I started with the sink / dishwasher / fridge corner. Fairly straightforward, except I had to run new water lines, a new drain and extend the ring main to provide two new sockets and power for the appliances. I also had to cut down the fridge housing and the sink base unit as I hadn't checked the dimensions properly before ordering! The light switch also needed moving to the other side of the door. The new units almost match my Festool boxes...
The pan drawers corner and wall units were quite easy - I had to cut both wall units to fit around a water pipe and the consumer unit, and I spent most of a day recessing the main house water supply into a wall to hide it. Again, an extended ring main gave two new sockets plus a hard wired set of under counter LED lights.
Now it was time for the disaster corner! The old under sink cupboard had always been a bit cold and draughty - I had assumed there was an old pipe hole through the inner brick wall into the cavity. I hadn't anticipated that most of the wall would be crumbling brickwork that had never been repaired properly - the old cupboard was effectively exposed to outside air. A previous renovation had seen plastic sheet attached to the brickwork to stop damp - the house has no foundation and no effective damp proof course. However, the plastic sheet was fitted so poorly that large gaps were left, creating mouldy plasterboard and an actual breeze in the kitchen.
About a week was taken up with putting all this right - new chemical damp proofing, new plastic sheeting and a lot of expanding foam sealed gaps where there shouldn't be gaps. Everything is now damp proof and finished properly - even the walls behind the cabinets are sanded and painted. Nothing screams 'bodge' louder than unfinished walls behind cupboards; I know that I'm the only person who knows it is done well, but as the saying goes - if it's not done right, it's done wrong.

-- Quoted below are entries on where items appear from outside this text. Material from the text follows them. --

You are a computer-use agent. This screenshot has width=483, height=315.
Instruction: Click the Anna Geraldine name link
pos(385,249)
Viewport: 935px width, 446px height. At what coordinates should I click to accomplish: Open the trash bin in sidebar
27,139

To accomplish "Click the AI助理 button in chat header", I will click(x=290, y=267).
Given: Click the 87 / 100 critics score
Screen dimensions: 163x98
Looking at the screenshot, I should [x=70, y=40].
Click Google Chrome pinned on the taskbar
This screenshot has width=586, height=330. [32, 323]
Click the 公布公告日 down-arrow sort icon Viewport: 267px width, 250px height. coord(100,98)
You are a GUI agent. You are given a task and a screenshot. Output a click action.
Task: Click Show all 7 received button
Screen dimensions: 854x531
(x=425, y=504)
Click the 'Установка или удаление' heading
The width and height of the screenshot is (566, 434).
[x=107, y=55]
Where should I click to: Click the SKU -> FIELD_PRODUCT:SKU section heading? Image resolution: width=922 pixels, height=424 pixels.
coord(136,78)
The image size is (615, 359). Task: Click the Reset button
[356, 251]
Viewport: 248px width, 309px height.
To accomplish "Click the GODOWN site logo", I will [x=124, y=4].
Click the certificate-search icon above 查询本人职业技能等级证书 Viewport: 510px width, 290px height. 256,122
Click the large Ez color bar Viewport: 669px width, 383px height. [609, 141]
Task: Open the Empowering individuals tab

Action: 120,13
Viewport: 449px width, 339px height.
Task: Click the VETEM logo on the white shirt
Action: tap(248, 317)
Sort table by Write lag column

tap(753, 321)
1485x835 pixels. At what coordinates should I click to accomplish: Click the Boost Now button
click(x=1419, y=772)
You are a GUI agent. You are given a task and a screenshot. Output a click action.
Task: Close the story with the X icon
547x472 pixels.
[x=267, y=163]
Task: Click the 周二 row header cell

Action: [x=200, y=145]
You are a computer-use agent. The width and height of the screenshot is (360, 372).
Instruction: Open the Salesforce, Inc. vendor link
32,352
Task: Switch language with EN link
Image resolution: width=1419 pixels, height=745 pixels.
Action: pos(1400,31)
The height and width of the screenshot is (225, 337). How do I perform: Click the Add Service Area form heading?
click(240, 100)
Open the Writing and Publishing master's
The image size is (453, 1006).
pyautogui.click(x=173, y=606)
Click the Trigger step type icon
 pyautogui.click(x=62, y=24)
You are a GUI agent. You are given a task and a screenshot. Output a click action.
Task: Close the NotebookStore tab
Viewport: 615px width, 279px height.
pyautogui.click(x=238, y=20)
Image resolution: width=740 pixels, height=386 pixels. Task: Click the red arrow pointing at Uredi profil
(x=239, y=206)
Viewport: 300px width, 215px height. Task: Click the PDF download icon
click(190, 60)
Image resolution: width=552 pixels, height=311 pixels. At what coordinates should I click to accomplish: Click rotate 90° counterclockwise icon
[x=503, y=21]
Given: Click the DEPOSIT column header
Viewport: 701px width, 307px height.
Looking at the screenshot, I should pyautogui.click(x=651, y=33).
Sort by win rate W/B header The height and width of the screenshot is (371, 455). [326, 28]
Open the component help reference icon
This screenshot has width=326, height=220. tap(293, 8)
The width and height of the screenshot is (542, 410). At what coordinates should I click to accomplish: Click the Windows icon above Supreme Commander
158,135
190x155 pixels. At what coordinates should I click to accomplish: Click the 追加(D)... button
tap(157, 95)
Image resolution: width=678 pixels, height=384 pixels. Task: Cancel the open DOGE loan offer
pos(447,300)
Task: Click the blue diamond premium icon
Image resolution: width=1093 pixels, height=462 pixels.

Again, more wiring - two new sockets, a spur for the extractor and new cooker wiring (using 6mm cable, and not 2.5mm that was in place before). I also built a new stud wall on the left to create a smaller recess for fitted shelves - the existing brickwork will be demolished when we have built the orangery to make a cupboard.
New plasterboard up. This window will go eventually, to make a doorway into the orangery.
There are still a few jobs to do - fit the units around the cooker and make some floating shelves, fit all the plinths, trim around the wall cupboards, finish filling and painting etc. The new floor is going to be very exciting - we have tolerated old lino and bare chipboard for two and a half years - but finally the end is in sight! A new hearth for the woodburner and new skirting will complete the job - finally!